The emerging field of election forensics uses different statistical methods[3] to analyze and identify suspicious patterns in data published at the primary level (e.g., polling stations). Additionally, the places used for polling (e.g., administrative buildings, schools, markets) are often the places where voter registration is conducted and complaints are lodged. Thus, access to data at the most granular level is key for citizens and other stakeholders to assess the transparency of most parts of the election process.

Questions to help determine what level of data is the primary or source level:

  • Where was the data originally collected? This might give an indication as to the lowest level.
  • What is the lowest level possible where an individual data point might vary from another data point?
  • Is it data related to voting? If so, then polling station is likely the lowest level.
  • It is data related to qualifying to be listed on the ballot or to be registered to vote? If so, then 'individuals' (voters or voters' signatures) is likely the lowest level.

Leaders of the G8 governments explicitly acknowledged the importance of this principle when they signed the G8 Open Data Charter (and Technical Annex) in June of 2013. In the Open Data Charter, the governments of Canada, France, Germany, Italy, Japan, Russia, the United States and the United Kingdom commit to releasing high-quality open data and state that the data will be "in their original, unmodified form and at the finest level of granularity available."

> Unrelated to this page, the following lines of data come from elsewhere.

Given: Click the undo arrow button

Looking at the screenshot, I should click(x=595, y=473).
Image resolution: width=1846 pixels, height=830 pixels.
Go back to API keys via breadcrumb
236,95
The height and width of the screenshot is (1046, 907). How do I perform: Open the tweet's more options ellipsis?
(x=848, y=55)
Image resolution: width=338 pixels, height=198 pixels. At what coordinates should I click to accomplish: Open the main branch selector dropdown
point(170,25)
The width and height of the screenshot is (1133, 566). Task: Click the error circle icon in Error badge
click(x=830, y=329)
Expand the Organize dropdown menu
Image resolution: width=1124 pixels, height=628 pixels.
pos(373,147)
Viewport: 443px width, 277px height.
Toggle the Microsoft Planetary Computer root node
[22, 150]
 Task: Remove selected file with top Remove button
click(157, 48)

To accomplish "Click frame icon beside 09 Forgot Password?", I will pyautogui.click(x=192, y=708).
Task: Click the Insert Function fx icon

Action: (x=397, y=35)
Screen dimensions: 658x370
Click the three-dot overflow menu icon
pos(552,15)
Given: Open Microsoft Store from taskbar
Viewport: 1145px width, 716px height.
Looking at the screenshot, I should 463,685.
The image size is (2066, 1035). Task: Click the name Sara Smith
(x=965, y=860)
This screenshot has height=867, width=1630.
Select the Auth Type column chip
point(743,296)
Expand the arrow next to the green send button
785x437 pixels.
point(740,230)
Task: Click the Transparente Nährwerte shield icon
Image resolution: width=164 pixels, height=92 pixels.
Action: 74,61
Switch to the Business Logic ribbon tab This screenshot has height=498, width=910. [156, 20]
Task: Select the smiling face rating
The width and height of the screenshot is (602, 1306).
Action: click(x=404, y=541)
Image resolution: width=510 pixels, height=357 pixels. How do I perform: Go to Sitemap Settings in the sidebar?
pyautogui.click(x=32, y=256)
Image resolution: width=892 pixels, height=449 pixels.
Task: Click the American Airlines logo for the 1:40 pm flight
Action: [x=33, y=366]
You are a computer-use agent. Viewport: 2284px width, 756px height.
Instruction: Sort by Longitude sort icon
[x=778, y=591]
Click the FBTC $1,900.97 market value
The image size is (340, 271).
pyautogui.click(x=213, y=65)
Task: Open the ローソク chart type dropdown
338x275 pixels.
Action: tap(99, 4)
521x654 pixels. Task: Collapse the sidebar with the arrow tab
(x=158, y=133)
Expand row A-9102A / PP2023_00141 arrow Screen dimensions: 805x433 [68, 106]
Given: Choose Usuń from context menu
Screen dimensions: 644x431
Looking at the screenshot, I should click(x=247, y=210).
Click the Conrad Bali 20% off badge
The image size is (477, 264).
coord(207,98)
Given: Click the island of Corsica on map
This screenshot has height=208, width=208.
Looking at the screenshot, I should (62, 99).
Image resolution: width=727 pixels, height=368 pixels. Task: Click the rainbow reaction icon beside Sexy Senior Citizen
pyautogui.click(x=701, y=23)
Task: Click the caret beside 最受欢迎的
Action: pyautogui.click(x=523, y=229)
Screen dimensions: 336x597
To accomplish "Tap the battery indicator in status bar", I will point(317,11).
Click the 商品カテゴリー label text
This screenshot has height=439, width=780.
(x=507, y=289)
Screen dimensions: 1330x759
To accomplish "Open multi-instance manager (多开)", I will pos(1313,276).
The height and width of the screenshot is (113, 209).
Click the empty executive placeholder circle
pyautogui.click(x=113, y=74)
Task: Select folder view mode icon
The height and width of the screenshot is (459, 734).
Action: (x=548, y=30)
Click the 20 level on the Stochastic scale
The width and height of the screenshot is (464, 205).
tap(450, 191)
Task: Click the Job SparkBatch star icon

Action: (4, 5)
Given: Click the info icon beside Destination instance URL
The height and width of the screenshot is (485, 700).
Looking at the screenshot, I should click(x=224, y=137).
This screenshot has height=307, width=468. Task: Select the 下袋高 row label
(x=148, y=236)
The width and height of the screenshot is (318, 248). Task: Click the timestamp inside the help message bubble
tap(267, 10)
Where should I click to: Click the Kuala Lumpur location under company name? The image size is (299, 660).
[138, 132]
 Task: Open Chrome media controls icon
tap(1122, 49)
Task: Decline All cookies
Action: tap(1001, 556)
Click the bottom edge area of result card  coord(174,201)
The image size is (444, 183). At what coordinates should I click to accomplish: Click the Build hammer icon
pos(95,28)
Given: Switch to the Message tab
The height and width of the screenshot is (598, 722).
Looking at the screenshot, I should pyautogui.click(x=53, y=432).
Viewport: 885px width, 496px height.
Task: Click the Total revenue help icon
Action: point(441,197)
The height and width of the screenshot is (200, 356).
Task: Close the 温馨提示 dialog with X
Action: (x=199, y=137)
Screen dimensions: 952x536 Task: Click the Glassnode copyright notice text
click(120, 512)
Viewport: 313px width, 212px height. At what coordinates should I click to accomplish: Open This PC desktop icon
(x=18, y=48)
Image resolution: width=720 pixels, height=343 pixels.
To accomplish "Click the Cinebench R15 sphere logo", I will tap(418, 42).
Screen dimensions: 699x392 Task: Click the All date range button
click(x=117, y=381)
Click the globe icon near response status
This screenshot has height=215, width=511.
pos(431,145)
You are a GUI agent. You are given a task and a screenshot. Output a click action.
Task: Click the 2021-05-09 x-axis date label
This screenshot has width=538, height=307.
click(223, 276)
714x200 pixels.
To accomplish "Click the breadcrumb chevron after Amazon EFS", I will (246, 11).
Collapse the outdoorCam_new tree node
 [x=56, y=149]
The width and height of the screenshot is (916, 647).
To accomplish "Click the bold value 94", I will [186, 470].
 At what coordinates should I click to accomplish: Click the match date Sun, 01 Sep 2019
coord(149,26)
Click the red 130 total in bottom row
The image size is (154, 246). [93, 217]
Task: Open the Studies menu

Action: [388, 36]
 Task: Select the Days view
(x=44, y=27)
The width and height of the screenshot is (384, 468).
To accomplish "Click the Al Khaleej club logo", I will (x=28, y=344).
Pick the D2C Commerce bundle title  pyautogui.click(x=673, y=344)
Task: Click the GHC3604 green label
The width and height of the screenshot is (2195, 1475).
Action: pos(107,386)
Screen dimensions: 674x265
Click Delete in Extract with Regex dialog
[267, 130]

  1. In some African countries such as Malawi and Zambia, the lowest level is called the polling stream and one level up is called the polling station. When we say "polling station" in this document, we mean the lowest level at which the results are cast and counted.
  2. In many Latin American countries, the lowest level is called the "mesa" or "table." A voting center (a building) will usually contain several "mesas" (in several rooms within the building). Again, when we use the term "polling station" we mean it is as the lowest level for results and it is interchangeable with the concept of a mesa or table.
  3. For example, various digit tests and outlier detection methods have been used to cast suspicion on election results in places such as Russia, Iran, and Ukraine.